We have a two strings: A and B. We need to find miniumum number of times that we could concatenate B to get A. Also we can omit any number of letters from B in any of the concatenations if we want. Example:
A = "ZAZA"
B = "BAZ"
A is obtained from 3 copies of B A= (--Z)(-AZ)(-A-)
Can you suggest any algorithmic approach which is better than O(nm) where n is length of A and m is length of B.
O(n*26) solution exists where 26 = size of the alphabet
UPD : O(n*26*log(n)) solution exists
1295C - Obtain The String is an exact same problem.
O(N*26) submisssion: 69771829
It's identical to this problen
First, concatenate B until it reaches the length of 2 * A. Then use a rolling hash to check the validity of each "starting point" and take the minimum of all valid positions. Total time is O(N).
How are 2 copies enough?
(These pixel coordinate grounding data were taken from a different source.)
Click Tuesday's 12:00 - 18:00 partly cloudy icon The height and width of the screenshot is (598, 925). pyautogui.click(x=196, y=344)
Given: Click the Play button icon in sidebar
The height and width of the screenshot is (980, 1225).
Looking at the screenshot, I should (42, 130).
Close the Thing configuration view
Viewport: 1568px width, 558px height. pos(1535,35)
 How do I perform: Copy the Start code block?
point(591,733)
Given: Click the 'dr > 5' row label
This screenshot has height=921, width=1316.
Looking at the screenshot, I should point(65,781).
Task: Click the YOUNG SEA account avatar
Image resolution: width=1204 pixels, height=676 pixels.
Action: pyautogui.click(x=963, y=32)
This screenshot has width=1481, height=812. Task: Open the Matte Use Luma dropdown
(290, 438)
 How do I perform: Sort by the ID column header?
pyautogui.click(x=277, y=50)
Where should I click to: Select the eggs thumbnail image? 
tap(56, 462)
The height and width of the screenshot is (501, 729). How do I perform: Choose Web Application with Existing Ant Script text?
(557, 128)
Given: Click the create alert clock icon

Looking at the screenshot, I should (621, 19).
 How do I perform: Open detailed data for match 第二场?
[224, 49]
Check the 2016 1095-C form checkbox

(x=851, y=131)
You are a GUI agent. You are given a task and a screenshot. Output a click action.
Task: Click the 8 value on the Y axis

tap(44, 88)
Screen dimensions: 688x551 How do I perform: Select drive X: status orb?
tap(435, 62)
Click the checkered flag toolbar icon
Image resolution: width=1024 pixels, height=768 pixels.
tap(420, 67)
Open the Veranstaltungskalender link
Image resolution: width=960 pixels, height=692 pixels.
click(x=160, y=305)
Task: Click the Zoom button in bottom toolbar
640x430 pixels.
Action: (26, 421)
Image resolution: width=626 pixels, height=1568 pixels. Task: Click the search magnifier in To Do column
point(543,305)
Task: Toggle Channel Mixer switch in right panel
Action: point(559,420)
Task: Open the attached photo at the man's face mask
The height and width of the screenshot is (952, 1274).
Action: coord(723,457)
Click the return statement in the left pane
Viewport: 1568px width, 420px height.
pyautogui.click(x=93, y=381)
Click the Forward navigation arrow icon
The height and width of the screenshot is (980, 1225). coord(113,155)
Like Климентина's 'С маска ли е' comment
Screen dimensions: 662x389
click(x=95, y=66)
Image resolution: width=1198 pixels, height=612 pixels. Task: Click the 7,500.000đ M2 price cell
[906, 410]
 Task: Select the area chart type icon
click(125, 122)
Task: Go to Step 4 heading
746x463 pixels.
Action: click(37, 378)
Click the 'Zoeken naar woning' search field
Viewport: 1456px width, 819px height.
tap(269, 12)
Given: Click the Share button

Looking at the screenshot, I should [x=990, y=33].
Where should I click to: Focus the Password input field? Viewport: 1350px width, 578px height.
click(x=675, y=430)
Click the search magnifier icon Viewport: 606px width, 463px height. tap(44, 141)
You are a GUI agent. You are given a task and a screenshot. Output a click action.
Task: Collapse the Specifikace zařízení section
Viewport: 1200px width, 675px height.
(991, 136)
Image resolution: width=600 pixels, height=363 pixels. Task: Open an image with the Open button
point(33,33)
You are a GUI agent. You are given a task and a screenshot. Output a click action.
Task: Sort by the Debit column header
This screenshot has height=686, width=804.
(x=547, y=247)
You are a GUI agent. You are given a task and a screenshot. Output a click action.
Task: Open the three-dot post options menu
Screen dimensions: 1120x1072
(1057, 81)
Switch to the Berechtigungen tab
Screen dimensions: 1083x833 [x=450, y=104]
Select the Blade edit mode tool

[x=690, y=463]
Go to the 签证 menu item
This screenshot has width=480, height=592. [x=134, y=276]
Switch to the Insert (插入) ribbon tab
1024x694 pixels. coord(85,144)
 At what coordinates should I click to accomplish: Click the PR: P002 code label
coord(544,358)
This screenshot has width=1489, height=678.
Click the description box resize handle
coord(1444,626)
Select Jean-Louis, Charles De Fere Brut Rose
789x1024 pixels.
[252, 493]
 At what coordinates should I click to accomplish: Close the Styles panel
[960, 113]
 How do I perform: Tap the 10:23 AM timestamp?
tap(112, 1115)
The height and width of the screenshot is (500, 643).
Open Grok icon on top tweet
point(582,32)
I think you missed the "omit any letters" part.
oops, you're right
One way would be to use a greedy approach letter for letter of A. Keep a pointer of where you currently are at string B. Then look for the first appearance of the current letter you're searching which is to the right of this pointer. When the pointer loops around B, that's one more concatenation you'll need. For example:
If you store the indexes where each letter appears in multiple sets, then you can find the next pointer in B with a lower_bound query, giving an O(n log m) time solution with O(m) memory. Another way would be to preprocess a table containing, for each letter and each index of B, where is its next appearance, giving an O(m * sigma) time for preprocessing (sigma being the size of the alphabet), O(n) time for solving and O(m * sigma) memory. This probably can be optimized further...
This is exactly how I have solved this question during my onsite interview
I was told it was optimal enough for the problem :D
I was asked to create a function capable of saying if it was possible to reach string A from B, the follow up question was the minimum steps to reach that, like OP asked.